長話のせいで、私達の肩にはもうそろそろ一センチは雪が積もってしまっている。早いところ帰ってしまおうと財布を取り出そうとするも、手はかじかんで上手く小銭を掴めない。私は手袋さえもしているというのに、素手のまま立っていた彼女はどうして、あんなにもすんなりとマッチ箱を取り出せたのか。
「ありがとうございます、おじ様」
「いや、興味深い話だったよ。これがただのマッチだとしても、充分に五ポンド以上の価値ある話だったとも」
「ふふ、羽振りの良い殿方依りの賛辞、私も光栄です」
慇懃に腰を折ったままの彼女の頭頂、その上にちょこんと乗っかったベレー帽に向かい、私は手を振り別れを告げた。律義な事に、私が去っていくまでそのままお辞儀を続けている。

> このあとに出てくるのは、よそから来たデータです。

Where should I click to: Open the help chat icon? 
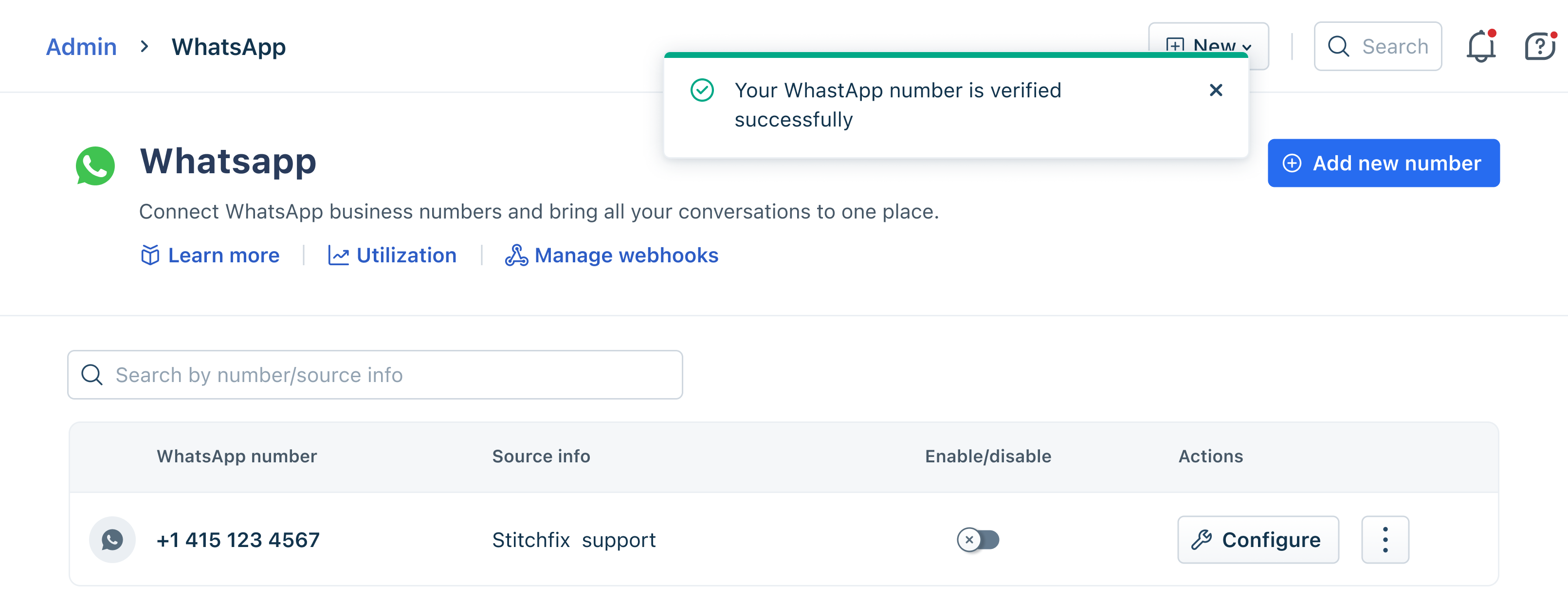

本当に、けなげな少女だ。文字通り、焦がれるような恋をしている。彼女が慕うその相手に、添い遂げられる日が来るのは、きっと彼女が死した後の事だというに。
そう言えば。ふと、思い返す。彼女はまるで、体現者のごとく、焔の如き赤を身につけていた。眩い金糸とて、燃え尽きる直前に一際強い光を放つ、蝋燭の灯火を表すかのようだった。
だが、彼女の瞳がどうにも思い出せない。彼女の瞳は何色だったろうか。想像してみようとするも、どうにも貴婦人のルージュと同じ色ばかり想起される。あるいは、夕焼けと同じ色だろうか。
寝静まる子供も現れるような夜更け、街中に灯り続けるその双眸は、墜ちることの無い太陽と月のように思えた。
「そこ往くおじ様。マッチを一つ、如何ですか?」
背後にて、私を呼び止めたのと、寸分違わぬ同じ声。それを耳にする頃には、もう彼女の眼の色など、案じるまでもないことのように断じてしまっていた。